## Texto fornecido
SAÚDE

Frio intenso aumenta risco de infarto e AVC, mostram estudos

Temperaturas baixas provocam alterações no organismo que favorecem doenças cardiovasculares e cerebrovasculares; especialistas alertam para prevenção e atenção aos sintomas

Com a chegada do inverno , as temperaturas mais baixas não impactam apenas o conforto diário da população do Distrito Federal, elas também representam uma ameaça silenciosa à saúde cardiovascular. A Sociedade Brasileira de Cardiologia (SBC) estima que, durante o inverno, os casos de infarto aumentam até 30%. No caso dos AVCs, o crescimento gira em torno de 20%. O fenômeno está relacionado a alterações fisiológicas provocadas pelo frio, como a vasoconstrição, a contração dos vasos sanguíneos para conservar calor, elevação da pressão arterial, aceleração dos batimentos cardíacos e aumento da viscosidade do sangue.

A biomédica Mirian Gontijo, hoje com 47 anos, passou por um AVC em julho de 2011, época de baixas temperaturas. Em 24 de julho daquele ano, apenas nove dias após o nascimento de sua filha, aos 33 anos, ela sofreu um AVC hemorrágico. "Eu era uma mulher cheia de alegria, apaixonada por desafios, sempre bem-humorada. Mas depois daquele dia, muitos dos meus valores mudaram. Hoje eu entendo que o presente... é realmente um presente. A gente acordar de manhã é um privilégio e nem sempre nos damos conta disso antes de dormir."

## Dados do exercício
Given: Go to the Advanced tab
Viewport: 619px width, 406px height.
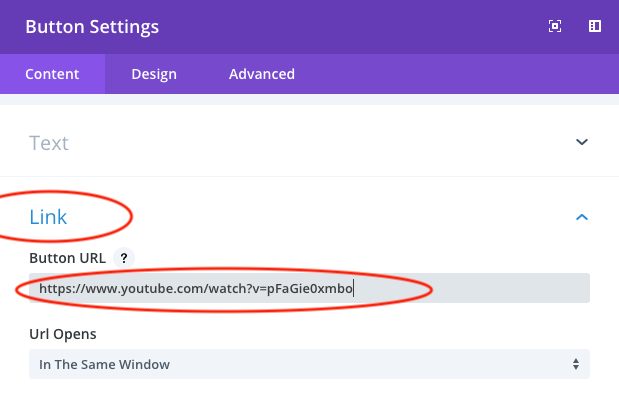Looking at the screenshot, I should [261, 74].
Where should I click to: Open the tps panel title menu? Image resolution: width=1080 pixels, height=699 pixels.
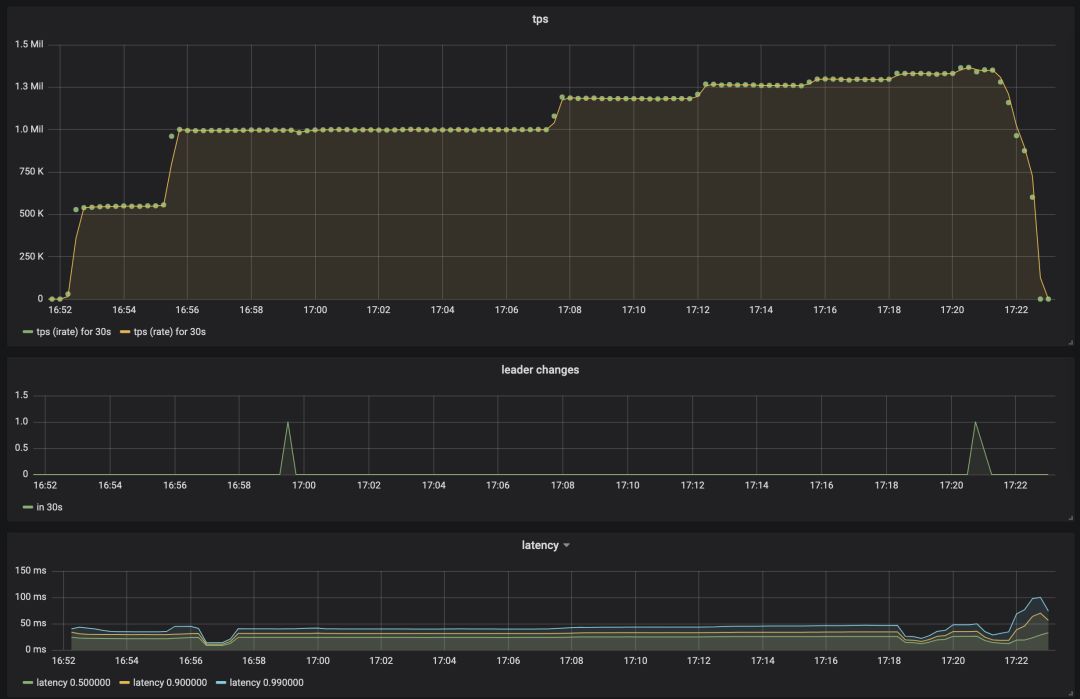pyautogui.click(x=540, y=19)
==
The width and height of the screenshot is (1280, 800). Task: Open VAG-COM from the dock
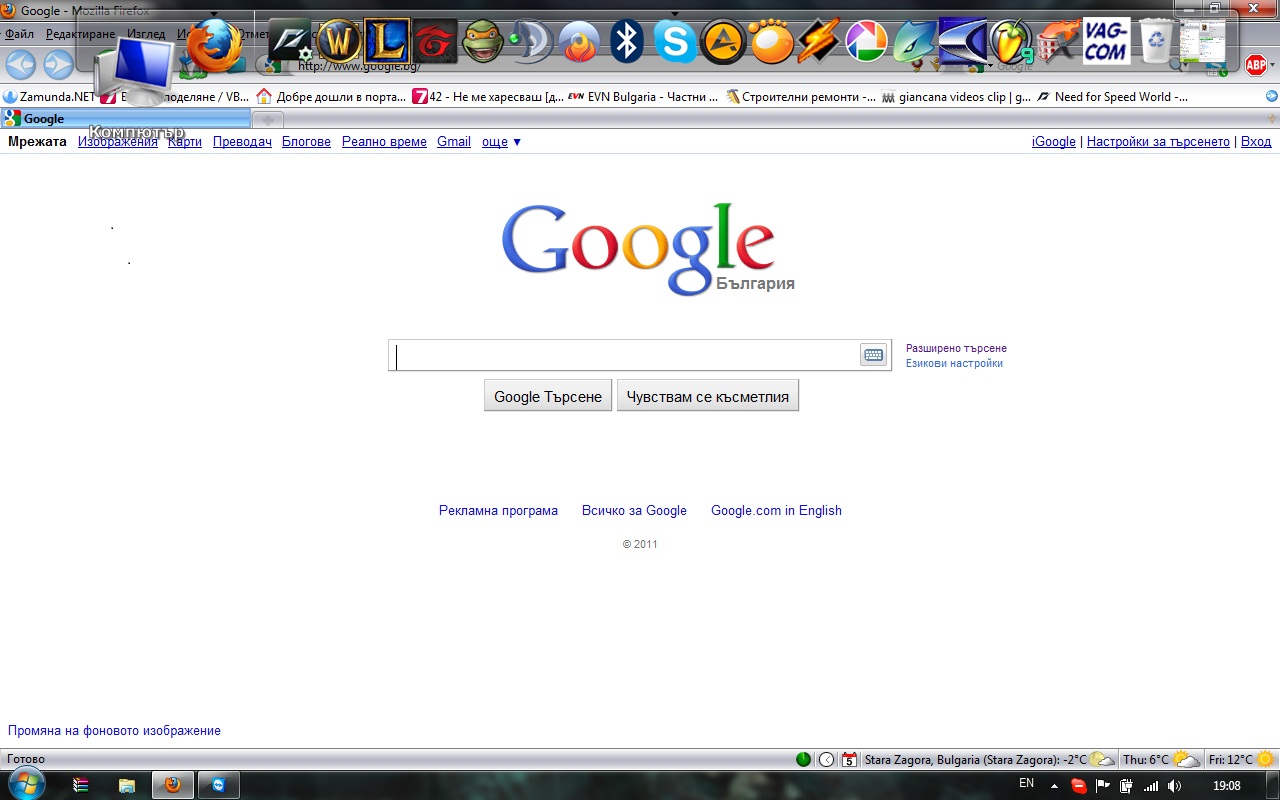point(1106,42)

## Instruções da tarefa
As afirmações a seguir estão de acordo com a reportagem sobre o frio e a saúde? Responda sim ou não a cada uma, citando as palavras da reportagem que decidem a questão. (a) A SBC estima que os casos de infarto aumentam até 30% no inverno. (b) Mirian Gontijo sofreu um AVC isquêmico. (c) O AVC de Mirian Gontijo aconteceu nove dias depois do nascimento de sua filha.

## Sua resposta
(a) Sim: "durante o inverno, os casos de infarto aumentam até 30%".
(b) Não: "ela sofreu um AVC hemorrágico".
(c) Sim: "apenas nove dias após o nascimento de sua filha".